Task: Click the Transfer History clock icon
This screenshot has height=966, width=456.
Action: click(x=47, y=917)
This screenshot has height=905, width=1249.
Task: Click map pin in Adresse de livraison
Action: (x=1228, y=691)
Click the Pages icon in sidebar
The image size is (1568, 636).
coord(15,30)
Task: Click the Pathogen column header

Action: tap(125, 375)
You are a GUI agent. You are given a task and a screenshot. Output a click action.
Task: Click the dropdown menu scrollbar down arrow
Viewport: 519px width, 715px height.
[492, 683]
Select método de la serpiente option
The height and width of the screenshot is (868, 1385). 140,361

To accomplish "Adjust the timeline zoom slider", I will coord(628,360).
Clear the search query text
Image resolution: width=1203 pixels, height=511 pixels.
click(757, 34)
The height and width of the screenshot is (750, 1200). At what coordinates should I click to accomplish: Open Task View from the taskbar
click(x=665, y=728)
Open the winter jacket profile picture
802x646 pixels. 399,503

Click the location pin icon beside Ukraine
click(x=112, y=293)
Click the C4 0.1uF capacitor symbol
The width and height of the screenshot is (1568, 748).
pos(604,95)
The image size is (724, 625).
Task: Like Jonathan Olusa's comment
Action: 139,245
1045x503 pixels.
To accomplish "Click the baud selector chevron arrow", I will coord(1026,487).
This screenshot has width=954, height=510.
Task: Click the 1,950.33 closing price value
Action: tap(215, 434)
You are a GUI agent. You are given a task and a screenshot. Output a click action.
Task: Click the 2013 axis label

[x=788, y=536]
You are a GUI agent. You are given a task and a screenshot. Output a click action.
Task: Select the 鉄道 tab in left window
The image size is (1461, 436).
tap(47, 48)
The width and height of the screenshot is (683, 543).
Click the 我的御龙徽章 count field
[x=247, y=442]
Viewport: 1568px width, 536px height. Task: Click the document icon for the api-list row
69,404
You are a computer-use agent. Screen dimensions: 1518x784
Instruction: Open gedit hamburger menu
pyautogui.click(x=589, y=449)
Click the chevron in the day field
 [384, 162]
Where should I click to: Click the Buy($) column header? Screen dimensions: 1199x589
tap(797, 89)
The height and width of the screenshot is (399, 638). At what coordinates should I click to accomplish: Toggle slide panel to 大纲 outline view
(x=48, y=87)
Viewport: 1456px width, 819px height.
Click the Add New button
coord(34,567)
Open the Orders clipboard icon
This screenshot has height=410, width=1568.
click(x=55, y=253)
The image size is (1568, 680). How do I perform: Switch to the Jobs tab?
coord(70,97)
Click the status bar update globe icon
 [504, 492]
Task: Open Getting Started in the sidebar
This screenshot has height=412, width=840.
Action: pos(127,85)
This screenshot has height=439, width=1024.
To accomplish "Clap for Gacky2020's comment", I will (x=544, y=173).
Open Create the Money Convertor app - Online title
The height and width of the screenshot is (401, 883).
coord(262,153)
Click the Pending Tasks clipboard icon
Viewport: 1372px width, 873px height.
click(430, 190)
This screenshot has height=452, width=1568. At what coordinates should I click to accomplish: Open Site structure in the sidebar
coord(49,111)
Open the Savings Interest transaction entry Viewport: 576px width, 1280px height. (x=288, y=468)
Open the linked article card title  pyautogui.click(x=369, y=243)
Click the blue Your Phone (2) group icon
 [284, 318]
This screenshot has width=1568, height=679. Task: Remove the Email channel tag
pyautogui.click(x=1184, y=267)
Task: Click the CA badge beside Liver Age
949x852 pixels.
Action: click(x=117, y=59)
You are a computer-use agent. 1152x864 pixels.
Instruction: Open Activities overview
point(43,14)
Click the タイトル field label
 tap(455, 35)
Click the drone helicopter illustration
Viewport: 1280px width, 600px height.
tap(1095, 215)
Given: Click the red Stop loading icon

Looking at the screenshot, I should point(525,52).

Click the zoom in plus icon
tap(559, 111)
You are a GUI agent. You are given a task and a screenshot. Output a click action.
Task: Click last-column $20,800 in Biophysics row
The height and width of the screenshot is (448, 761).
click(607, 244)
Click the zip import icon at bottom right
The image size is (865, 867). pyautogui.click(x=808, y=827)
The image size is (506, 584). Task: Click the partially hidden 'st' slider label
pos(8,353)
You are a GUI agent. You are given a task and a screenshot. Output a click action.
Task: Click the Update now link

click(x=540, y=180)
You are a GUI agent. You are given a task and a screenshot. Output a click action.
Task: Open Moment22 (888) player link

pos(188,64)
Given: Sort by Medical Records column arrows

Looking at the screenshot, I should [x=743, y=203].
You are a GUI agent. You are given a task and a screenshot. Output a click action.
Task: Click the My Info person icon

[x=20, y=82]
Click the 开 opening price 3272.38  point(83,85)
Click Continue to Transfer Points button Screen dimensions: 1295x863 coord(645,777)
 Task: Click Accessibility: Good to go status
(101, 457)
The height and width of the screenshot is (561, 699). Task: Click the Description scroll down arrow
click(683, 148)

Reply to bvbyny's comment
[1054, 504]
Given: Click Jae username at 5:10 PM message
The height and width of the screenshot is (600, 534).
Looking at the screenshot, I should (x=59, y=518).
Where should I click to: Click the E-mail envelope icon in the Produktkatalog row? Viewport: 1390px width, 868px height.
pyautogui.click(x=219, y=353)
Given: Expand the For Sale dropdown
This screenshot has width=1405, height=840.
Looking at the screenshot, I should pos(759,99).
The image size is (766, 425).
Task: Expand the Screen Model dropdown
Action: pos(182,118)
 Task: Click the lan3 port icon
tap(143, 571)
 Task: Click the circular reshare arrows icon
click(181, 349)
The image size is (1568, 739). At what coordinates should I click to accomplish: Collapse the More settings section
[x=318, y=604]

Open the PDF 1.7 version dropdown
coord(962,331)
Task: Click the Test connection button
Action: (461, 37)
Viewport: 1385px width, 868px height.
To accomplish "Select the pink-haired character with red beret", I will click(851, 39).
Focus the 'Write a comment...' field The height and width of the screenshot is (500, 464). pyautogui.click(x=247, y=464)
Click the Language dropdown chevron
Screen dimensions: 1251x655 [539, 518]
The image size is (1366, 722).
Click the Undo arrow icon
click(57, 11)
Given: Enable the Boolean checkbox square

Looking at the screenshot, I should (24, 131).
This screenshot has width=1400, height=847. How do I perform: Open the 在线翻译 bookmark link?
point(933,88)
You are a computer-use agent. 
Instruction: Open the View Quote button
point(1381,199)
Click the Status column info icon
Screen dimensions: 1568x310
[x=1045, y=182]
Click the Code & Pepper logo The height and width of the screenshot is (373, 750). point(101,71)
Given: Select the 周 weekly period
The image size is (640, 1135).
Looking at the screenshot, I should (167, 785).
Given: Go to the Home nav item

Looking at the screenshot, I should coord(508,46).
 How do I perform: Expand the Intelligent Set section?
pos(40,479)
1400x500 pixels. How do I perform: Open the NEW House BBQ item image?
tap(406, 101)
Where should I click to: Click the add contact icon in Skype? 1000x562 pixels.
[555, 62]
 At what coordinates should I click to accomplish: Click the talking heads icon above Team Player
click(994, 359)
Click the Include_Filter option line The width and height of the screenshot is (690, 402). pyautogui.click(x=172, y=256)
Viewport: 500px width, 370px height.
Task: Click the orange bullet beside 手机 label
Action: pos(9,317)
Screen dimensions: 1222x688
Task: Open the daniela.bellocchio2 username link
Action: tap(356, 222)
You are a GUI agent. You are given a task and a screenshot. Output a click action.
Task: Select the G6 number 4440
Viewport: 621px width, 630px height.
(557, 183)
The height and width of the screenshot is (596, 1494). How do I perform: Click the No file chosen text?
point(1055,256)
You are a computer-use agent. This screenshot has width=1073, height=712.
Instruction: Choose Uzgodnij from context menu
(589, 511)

^^^^^^^^

- _WHAT YOU WILL DO_: Your response should be the exact lines running from the one with "1400x500 pixels. How" to the final line of the material above.

- _SOLUTION TO THIS PROBLEM_:
1400x500 pixels. How do I perform: Open the NEW House BBQ item image?
tap(406, 101)
Where should I click to: Click the add contact icon in Skype? 1000x562 pixels.
[555, 62]
 At what coordinates should I click to accomplish: Click the talking heads icon above Team Player
click(994, 359)
Click the Include_Filter option line The width and height of the screenshot is (690, 402). pyautogui.click(x=172, y=256)
Viewport: 500px width, 370px height.
Task: Click the orange bullet beside 手机 label
Action: pos(9,317)
Screen dimensions: 1222x688
Task: Open the daniela.bellocchio2 username link
Action: tap(356, 222)
You are a GUI agent. You are given a task and a screenshot. Output a click action.
Task: Select the G6 number 4440
Viewport: 621px width, 630px height.
(557, 183)
The height and width of the screenshot is (596, 1494). How do I perform: Click the No file chosen text?
point(1055,256)
You are a computer-use agent. This screenshot has width=1073, height=712.
Instruction: Choose Uzgodnij from context menu
(589, 511)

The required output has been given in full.